Table 3 illustrates the performance metrics of different AI tools, including Microsoft Bing AI, ChatGPT-3.5, ChatGPT-4, and Bard, in comparison to Micromedex as a reference. The metrics evaluated include sensitivity, specificity, positive predictive value, negative predictive value, and accuracy. It is important to note that the Microsoft Bing AI (N=180) data is a subset of Microsoft Bing AI (N=255), excluding cases where Bing AI could not classify the DDIs.

Table 3 Sensitivity, Specificity, and Accuracy Compared to Micromedex as a Reference

In terms of specificity, when we compared two versions of Microsoft Bing AI, one with missing data (180 total, 75 missing medication pairs) and one without missing data (255 total, without missing data), the results were interesting. The Bing AI version that had all data in the analysis performed better when it came to specificity - its score was 0.769 compared to 0.650 for the Bing AI when the missing data were excluded from the analysis. This means that when we considered the missing data or “couldn’t classify” DDIs as “no drug interaction”, Microsoft Bing AI performed better at correctly identifying situations where there were no drug interactions (DDIs). This indirectly suggests that most of the drug interactions that the Bing AI could not classify were actually not significant. In fact, sub-analysis showed that Micromedex labeled 71 out of the 75 DDIs that Bing AI could not classify as “no DDIs”.

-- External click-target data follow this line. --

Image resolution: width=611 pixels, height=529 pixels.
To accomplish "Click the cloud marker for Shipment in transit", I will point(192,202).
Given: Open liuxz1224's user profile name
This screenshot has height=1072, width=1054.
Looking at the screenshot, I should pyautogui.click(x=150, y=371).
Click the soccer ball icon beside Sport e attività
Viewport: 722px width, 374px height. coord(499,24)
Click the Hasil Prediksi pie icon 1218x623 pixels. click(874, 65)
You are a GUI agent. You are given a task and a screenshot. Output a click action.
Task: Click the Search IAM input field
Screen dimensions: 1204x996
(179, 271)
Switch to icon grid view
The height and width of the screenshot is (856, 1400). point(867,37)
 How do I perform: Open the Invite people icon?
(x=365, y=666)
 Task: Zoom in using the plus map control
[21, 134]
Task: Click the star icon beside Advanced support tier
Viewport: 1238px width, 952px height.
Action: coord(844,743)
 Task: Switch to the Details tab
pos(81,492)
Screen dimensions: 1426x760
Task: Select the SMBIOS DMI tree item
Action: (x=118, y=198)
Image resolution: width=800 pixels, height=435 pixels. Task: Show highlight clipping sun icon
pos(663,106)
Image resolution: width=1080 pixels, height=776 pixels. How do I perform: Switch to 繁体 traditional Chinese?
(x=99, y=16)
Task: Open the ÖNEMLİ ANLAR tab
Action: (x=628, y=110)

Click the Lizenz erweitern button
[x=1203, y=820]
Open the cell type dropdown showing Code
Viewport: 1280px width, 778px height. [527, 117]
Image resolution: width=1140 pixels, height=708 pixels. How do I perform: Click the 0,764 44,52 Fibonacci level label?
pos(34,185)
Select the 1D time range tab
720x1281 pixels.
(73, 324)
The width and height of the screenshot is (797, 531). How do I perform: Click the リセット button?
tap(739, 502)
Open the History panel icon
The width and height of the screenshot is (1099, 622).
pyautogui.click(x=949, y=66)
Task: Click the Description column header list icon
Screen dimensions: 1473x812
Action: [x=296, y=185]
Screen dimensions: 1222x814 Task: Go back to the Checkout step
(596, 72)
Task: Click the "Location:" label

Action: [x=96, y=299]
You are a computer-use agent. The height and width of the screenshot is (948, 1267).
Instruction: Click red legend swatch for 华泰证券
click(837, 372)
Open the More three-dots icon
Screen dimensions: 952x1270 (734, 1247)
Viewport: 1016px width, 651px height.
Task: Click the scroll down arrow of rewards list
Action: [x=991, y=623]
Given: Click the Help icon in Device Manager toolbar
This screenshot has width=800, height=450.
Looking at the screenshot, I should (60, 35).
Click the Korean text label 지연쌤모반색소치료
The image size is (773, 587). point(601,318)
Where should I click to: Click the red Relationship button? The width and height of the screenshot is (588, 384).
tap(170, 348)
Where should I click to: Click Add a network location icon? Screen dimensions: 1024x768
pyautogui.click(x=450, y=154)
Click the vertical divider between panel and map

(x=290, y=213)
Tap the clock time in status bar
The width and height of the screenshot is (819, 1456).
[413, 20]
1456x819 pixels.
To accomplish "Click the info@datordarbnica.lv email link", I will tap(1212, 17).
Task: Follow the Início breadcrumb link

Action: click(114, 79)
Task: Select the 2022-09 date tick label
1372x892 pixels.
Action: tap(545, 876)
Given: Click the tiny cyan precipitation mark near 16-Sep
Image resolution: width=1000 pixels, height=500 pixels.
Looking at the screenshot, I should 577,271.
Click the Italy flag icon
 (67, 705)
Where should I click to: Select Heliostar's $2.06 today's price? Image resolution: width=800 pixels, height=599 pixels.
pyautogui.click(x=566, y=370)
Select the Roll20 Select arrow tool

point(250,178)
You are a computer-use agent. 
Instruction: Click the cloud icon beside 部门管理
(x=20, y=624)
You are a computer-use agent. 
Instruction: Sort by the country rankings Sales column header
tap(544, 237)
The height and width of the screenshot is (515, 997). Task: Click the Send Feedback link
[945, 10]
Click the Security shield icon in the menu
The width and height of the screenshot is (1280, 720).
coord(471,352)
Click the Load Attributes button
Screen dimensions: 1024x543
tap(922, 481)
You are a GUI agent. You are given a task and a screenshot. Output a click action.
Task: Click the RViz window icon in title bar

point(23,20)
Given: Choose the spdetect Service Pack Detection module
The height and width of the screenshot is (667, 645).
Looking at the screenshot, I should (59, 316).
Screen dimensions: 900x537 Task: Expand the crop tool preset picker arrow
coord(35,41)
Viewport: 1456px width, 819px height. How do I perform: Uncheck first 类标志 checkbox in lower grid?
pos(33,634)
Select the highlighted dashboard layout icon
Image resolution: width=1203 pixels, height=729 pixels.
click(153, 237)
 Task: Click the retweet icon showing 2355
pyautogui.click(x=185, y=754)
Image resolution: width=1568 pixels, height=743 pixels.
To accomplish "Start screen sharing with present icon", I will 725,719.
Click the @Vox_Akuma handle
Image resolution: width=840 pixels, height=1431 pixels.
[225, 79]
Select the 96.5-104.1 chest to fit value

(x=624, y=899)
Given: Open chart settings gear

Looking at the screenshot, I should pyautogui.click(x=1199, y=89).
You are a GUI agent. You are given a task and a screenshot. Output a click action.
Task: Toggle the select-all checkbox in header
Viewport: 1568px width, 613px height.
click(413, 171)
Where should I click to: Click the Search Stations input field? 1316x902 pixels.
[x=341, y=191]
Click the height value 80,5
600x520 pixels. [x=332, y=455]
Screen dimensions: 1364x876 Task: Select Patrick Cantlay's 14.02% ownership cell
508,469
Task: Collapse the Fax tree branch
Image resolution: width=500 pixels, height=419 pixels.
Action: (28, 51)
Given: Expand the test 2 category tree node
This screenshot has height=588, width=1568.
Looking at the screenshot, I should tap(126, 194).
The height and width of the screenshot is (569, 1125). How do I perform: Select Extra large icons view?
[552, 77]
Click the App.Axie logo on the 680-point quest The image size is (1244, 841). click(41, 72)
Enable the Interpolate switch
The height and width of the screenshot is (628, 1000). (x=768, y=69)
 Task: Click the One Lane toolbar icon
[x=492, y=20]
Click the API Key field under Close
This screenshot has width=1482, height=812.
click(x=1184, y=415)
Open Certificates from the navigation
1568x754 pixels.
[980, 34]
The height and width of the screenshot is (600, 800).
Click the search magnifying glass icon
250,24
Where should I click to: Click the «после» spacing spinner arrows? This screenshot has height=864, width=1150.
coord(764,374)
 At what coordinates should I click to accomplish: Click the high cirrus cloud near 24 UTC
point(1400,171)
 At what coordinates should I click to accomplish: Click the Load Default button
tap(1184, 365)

It is worth noting that Microsoft Bing AI, in both (N=255 and N=180), demonstrates a high negative predictive value (NPV) of 0.964 and 0.978, respectively, with a slight decrease in NPV of about 0.014. This means that when Bing AI predicts a negative result, it is highly likely to be correct even when excluding the 75 cases where Microsoft Bing AI could not classify the DDIs. On the other hand, there was a more notable decrease in NPV from 0.991 to 0.935 for Bard (N=255) and Bard (N=240), respectively. This decrease of 0.056 indicates a larger impact on the NPV when excluding the 15 cases where Bard could not classify the DDIs.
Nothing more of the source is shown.